“最重要的就是你拿了不该拿的东西。”
“赵得力的笔记本少了两页。”
“那两页你拿着吧?”
李明远的心脏猛的一阵收缩。
笔记本缺少页面?
他拿到笔记本后直接就交给了纪委,并没有仔细去看。
难道有人在他之前就已经有所作为了吗?
还是说这个人是在骗他?
“我不懂你在说什么。”
李明远沉着地说。
“呵呵,不懂也没事。”
那个声音笑得很阴森。
“那两页纸上的东西不但是赵得力死掉,还会把省里某个大人物给害死。”
“张建邦不过就是一条看门狗,倒下了也就倒下了。”
“但是主人还没有去世。
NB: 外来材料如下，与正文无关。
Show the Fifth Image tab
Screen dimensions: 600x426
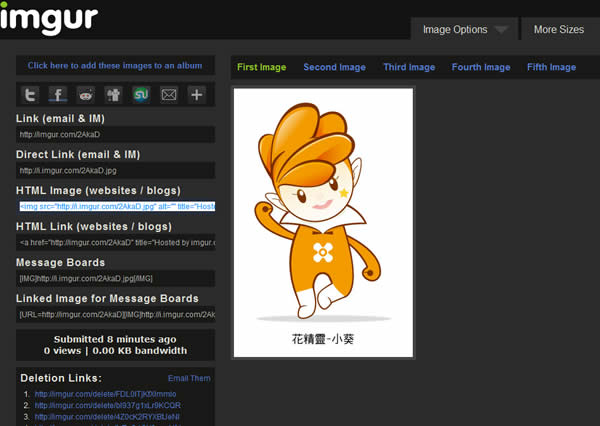[x=551, y=68]
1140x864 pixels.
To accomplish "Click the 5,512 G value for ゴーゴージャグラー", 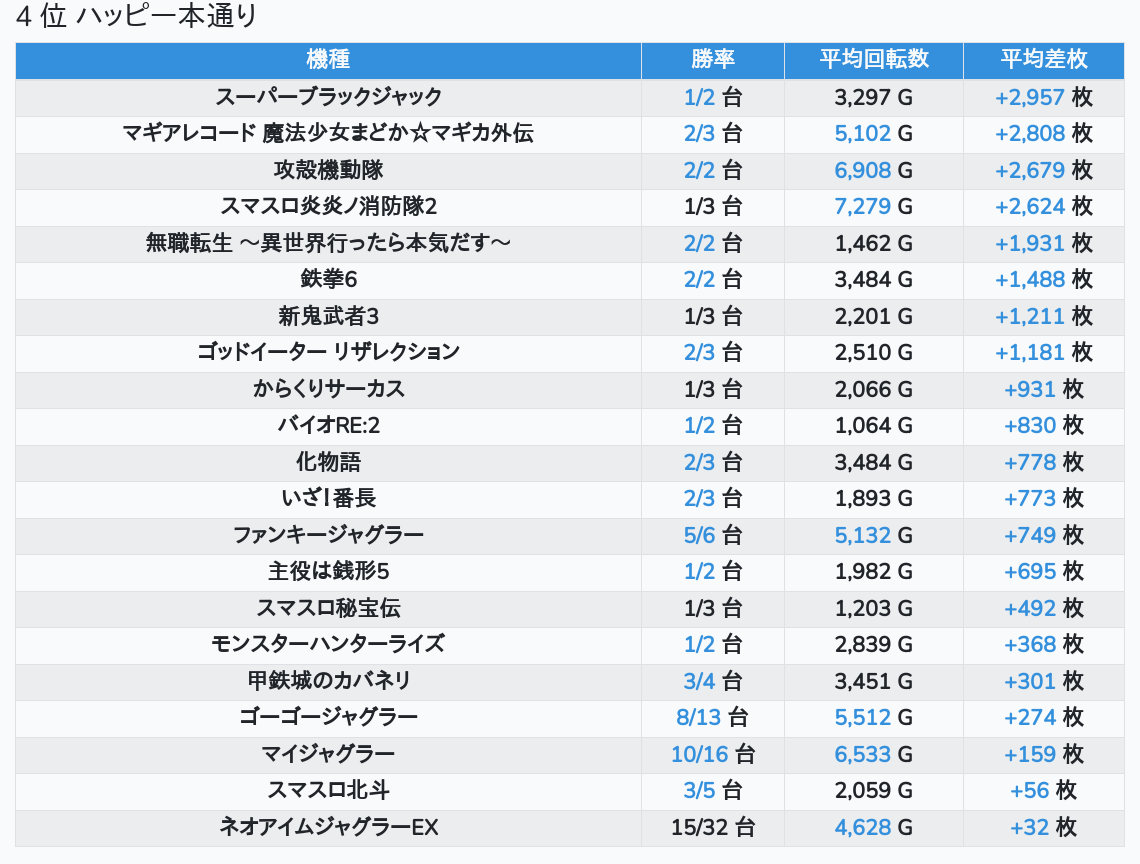I will (x=874, y=717).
”
“三天之内把那两页纸给我交出来。”
“否则,下一次被断掉的,不是张浩的手,就是你的手。”
“苏浅浅的人生。”
嘟嘟嘟
打电话挂掉了。
李明远拿着手机,只感觉一股寒意从脚底一直冲到头顶。
张建邦不是最后的boss?
张建邦不是最后的boss?
赵得力的笔记本中还藏有其他重大的秘密吗?
而秘密现在被认为被他掌握在手里?
“该死!”
李明远用力拍了下桌子。
这才是真正的绝境。
既要提防明处的敌人,又要提防暗处的冷箭。
而对方又用苏浅浅来恐吓。
这是他的逆鳞。
苏浅浅。
李明远用力拉开门,对外间喊了起来。
没有人搭理。
苏浅浅的工位上空无一物,只有一杯热气腾腾的咖啡以及一份摊开的文件。
用红笔在文件上写一个字:
“李主任,我去工地查一下水泥标号,很快就回来。”
李明跑到窗前,往下眺望。
正好遇见苏浅浅背着包上了辆出租车,很高兴。
出租车后面跟着一辆黑色的桑塔纳轿车,一直在后面跟着它。
李明远的眼珠子一下子就变成了针尖那么大。
风暴一直就没有停止过。
它的力度更大,只是改变了方向。
黑色桑塔纳如同一条阴冷的毒蛇,咬住前面出租车的尾巴,在县城里拥挤的道路上左冲右突。
李明远没有时间去想。
他冲下楼,一头扎进那辆还没来得及修理的大众车里。
车头凹进去一块,就像一个毁了容的武士,不过这时候它是他唯一的武器。
左手迅速打向方向盘,右手挂挡。
嘶——
剧痛瞬间从手掌传遍全身,刚刚结痂的伤口又裂开了,鲜血立刻把新的白色纱布染红了。
李明远咬紧牙关,额头渗出冷汗,但是他的眉头都没有皱一下,一脚油门踩到底。
破旧的大众车发出一声临死前的哀嚎,排气管冒出一缕黑烟,如疯了一般冲出了县委大院。
他一直注视着远处的两辆车。
对方很专业。
桑塔纳没有直接把出租车别停住,而是利用视线盲区,将出租车往城外偏僻的国道上逼去。
苏浅浅这丫头到现在应该还认为自己只遇到了一个霸道的路怒症。
“想动我的人?”
李明远的眼神中透出一股狠劲,犹如一只被激怒的孤狼。
“那就得问问阎王敢不敢收!”
车速达到了八十公里每小时,在坑洼不平的县道上颠簸得如同坐过山车一般。